# [Given instruction]
Please rewrite each line of the entries below as a Markdown table with two columns, Row and Line, numbering the rows and skipping blank lines. Leave the pictures out of the table.
* * * * * * * * *
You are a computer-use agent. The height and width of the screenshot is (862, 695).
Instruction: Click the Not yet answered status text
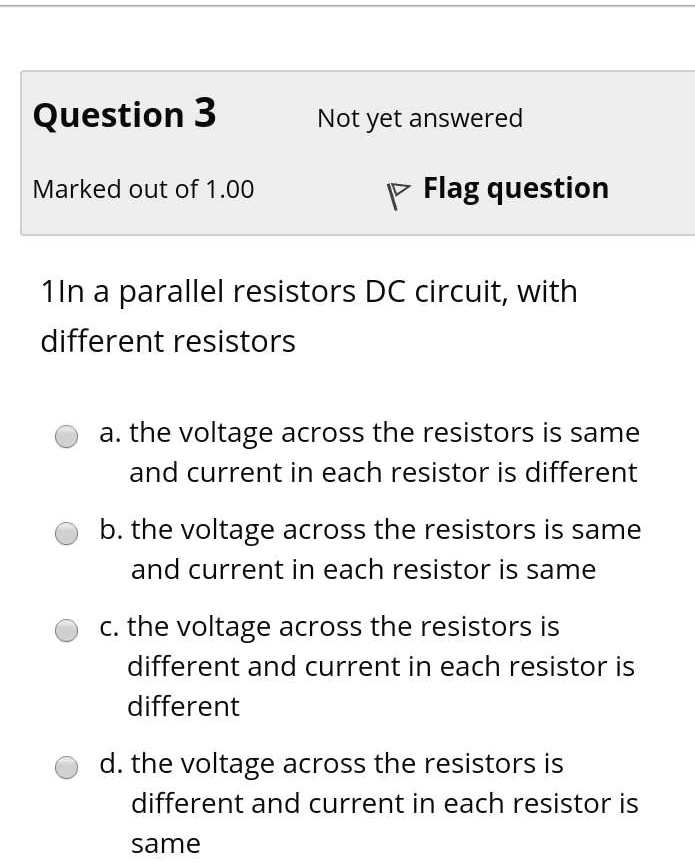coord(420,118)
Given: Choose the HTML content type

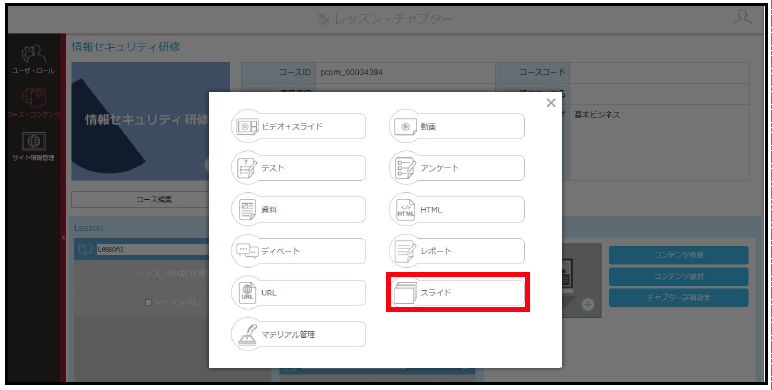Looking at the screenshot, I should click(457, 210).
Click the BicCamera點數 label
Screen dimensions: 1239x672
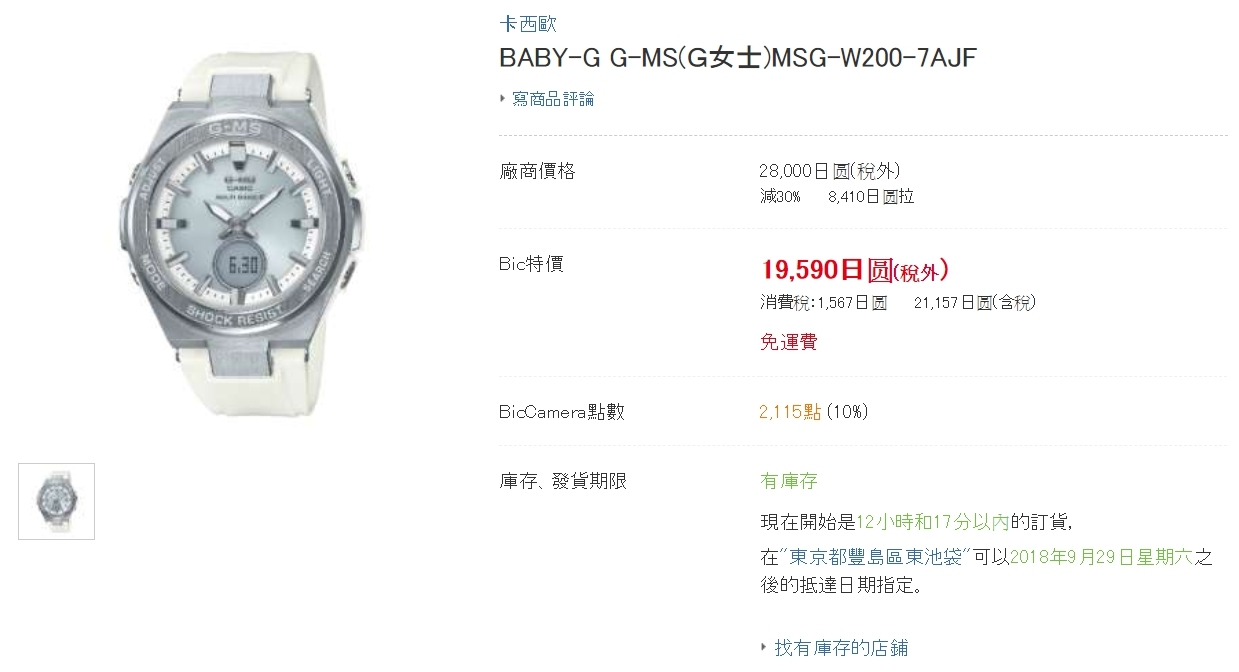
* * * * * * * * *
# [Worked answer]
| Row | Line |
|---|---|
| 1 | You are a computer-use agent. The height and width of the screenshot is (862, 695). |
| 2 | Instruction: Click the Not yet answered status text |
| 3 | coord(420,118) |
| 4 | Given: Choose the HTML content type |
| 5 | Looking at the screenshot, I should click(457, 210). |
| 6 | Click the BicCamera點數 label |
| 7 | Screen dimensions: 1239x672 |